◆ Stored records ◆
------------------------------

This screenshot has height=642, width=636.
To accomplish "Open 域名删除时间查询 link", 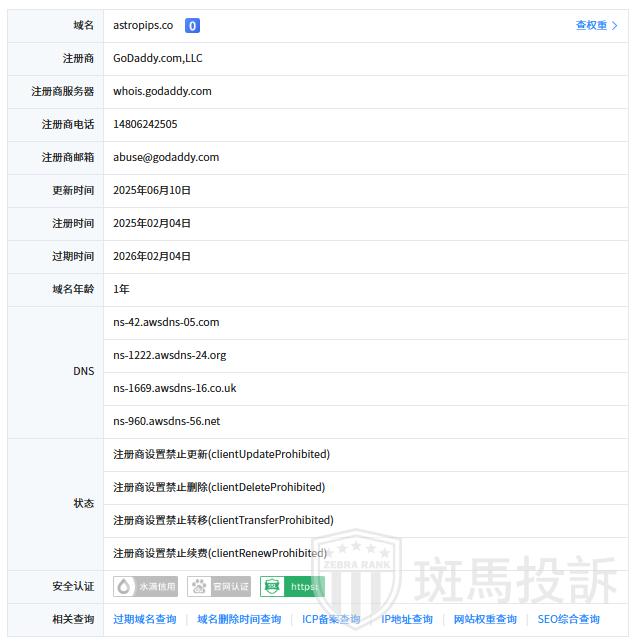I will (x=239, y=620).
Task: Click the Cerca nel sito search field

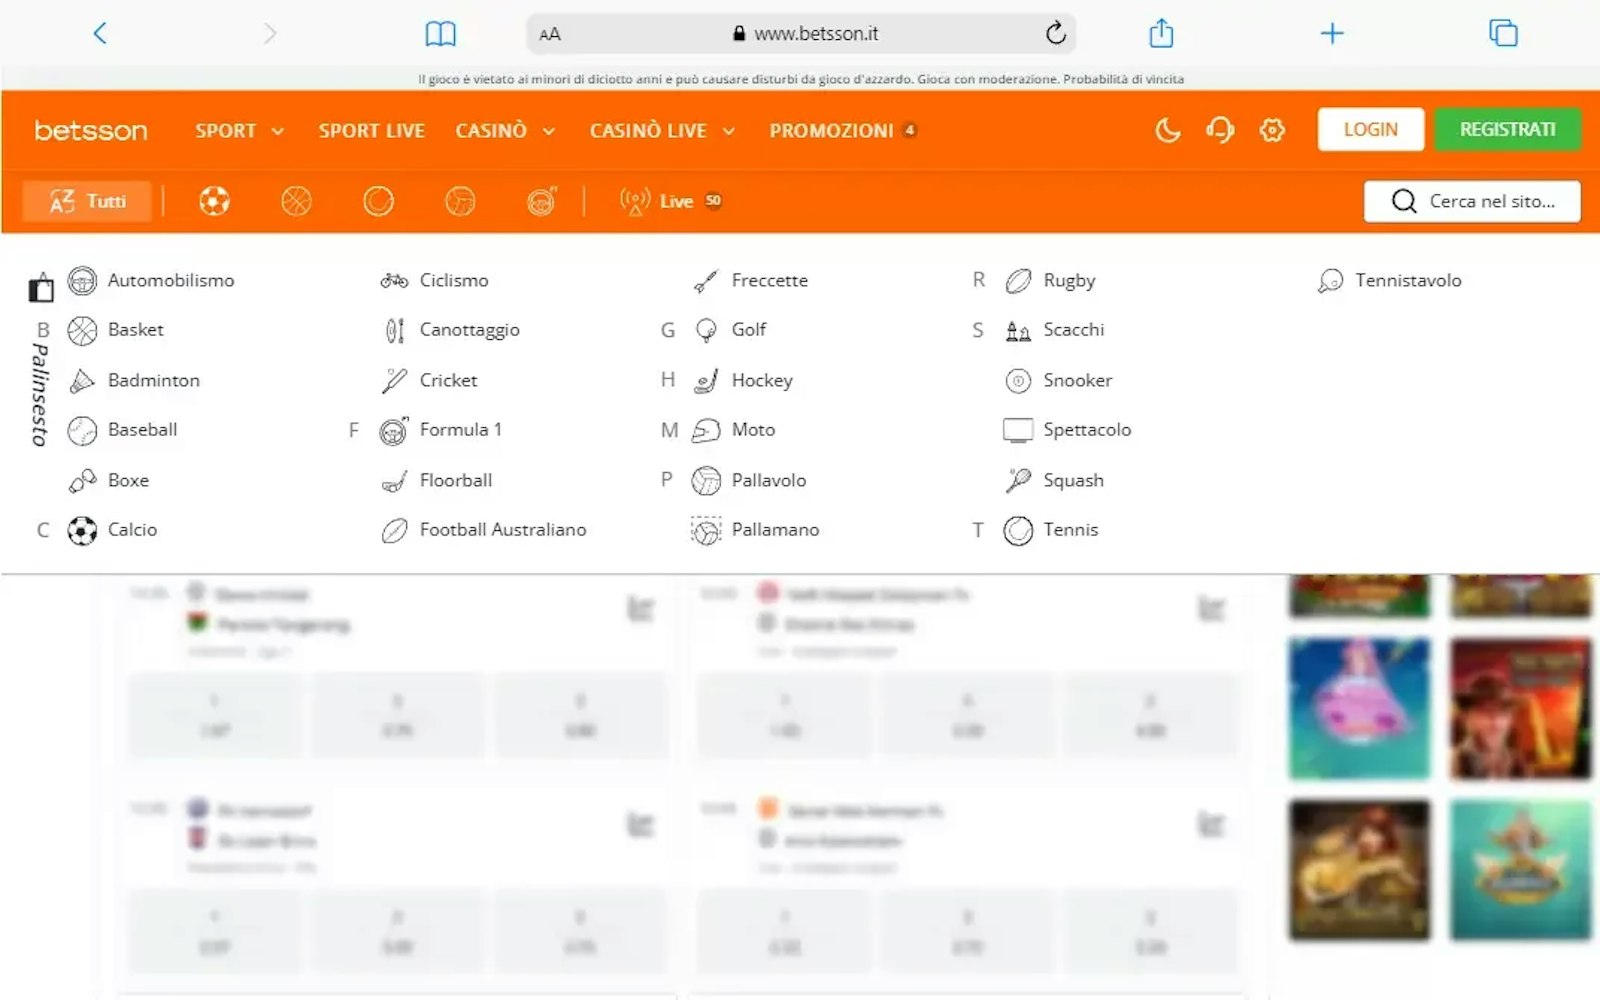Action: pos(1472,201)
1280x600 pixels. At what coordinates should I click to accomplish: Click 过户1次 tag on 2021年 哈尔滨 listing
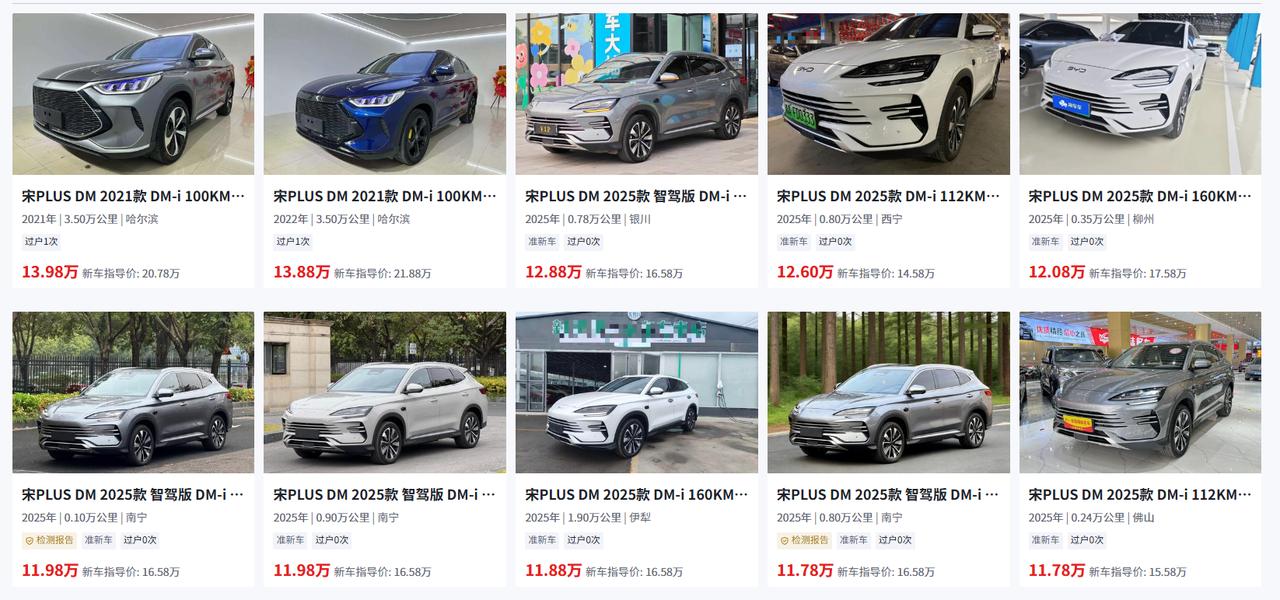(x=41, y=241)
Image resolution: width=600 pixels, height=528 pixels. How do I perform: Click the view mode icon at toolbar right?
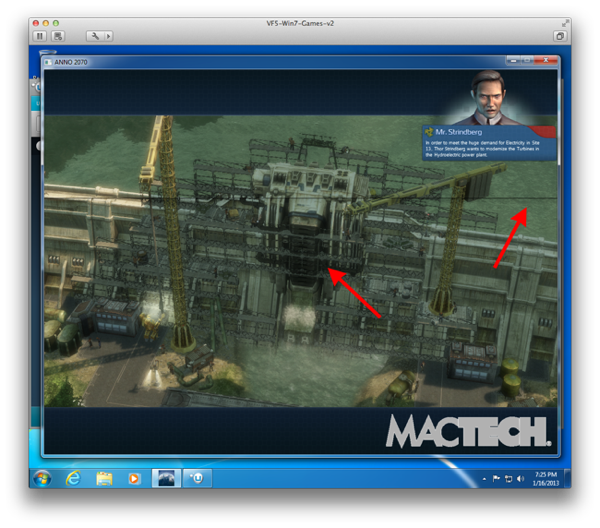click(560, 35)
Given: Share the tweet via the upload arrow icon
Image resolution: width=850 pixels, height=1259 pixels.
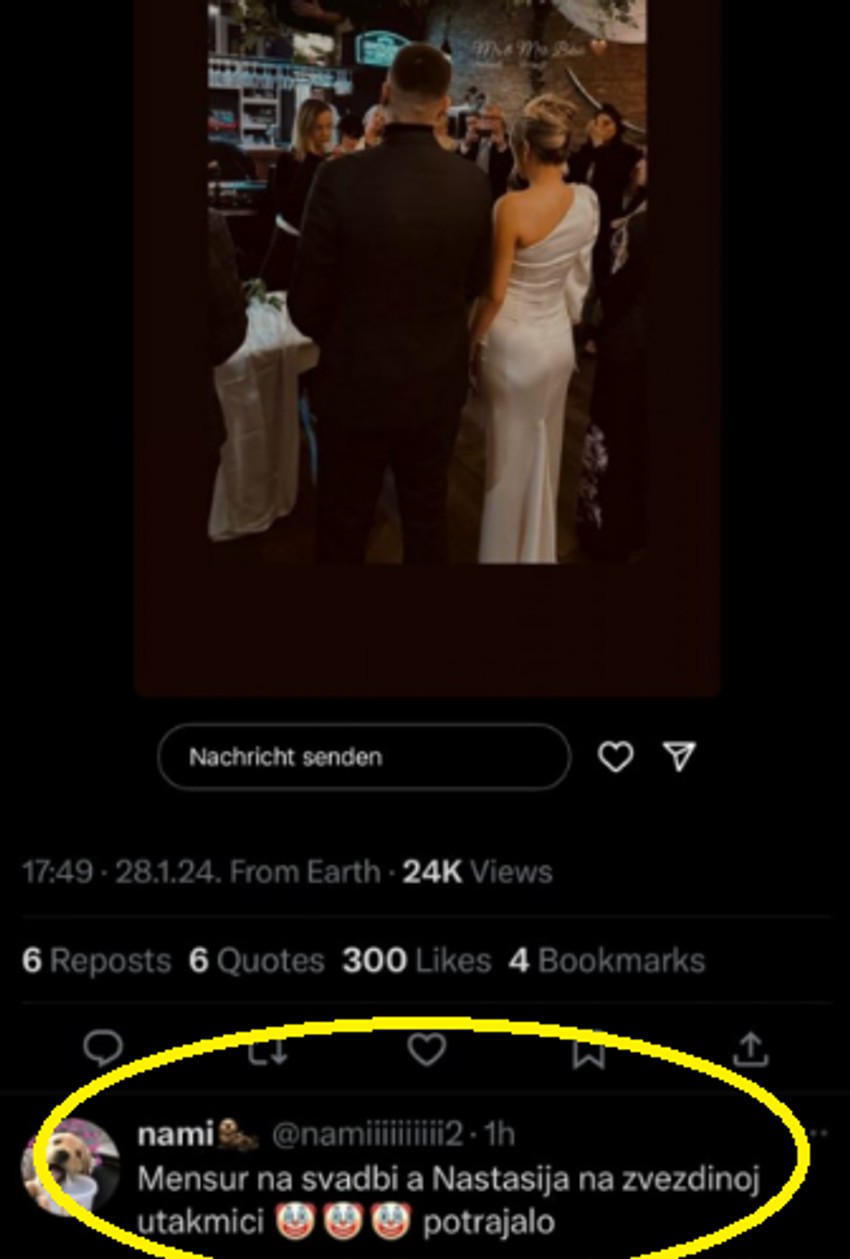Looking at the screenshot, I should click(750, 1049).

------------------------------

◆ Exercise instructions ◆
Only exact duplicates of the lines from the one containing "1280x600 pixels. At" through the final line of the entries, both included, are needed, with pictures left out.

◆ Task solution ◆
1280x600 pixels. At what coordinates should I click to accomplish: Click 过户1次 tag on 2021年 哈尔滨 listing
(x=41, y=241)
Image resolution: width=600 pixels, height=528 pixels. How do I perform: Click the view mode icon at toolbar right?
click(560, 35)
Given: Share the tweet via the upload arrow icon
Image resolution: width=850 pixels, height=1259 pixels.
Looking at the screenshot, I should click(750, 1049).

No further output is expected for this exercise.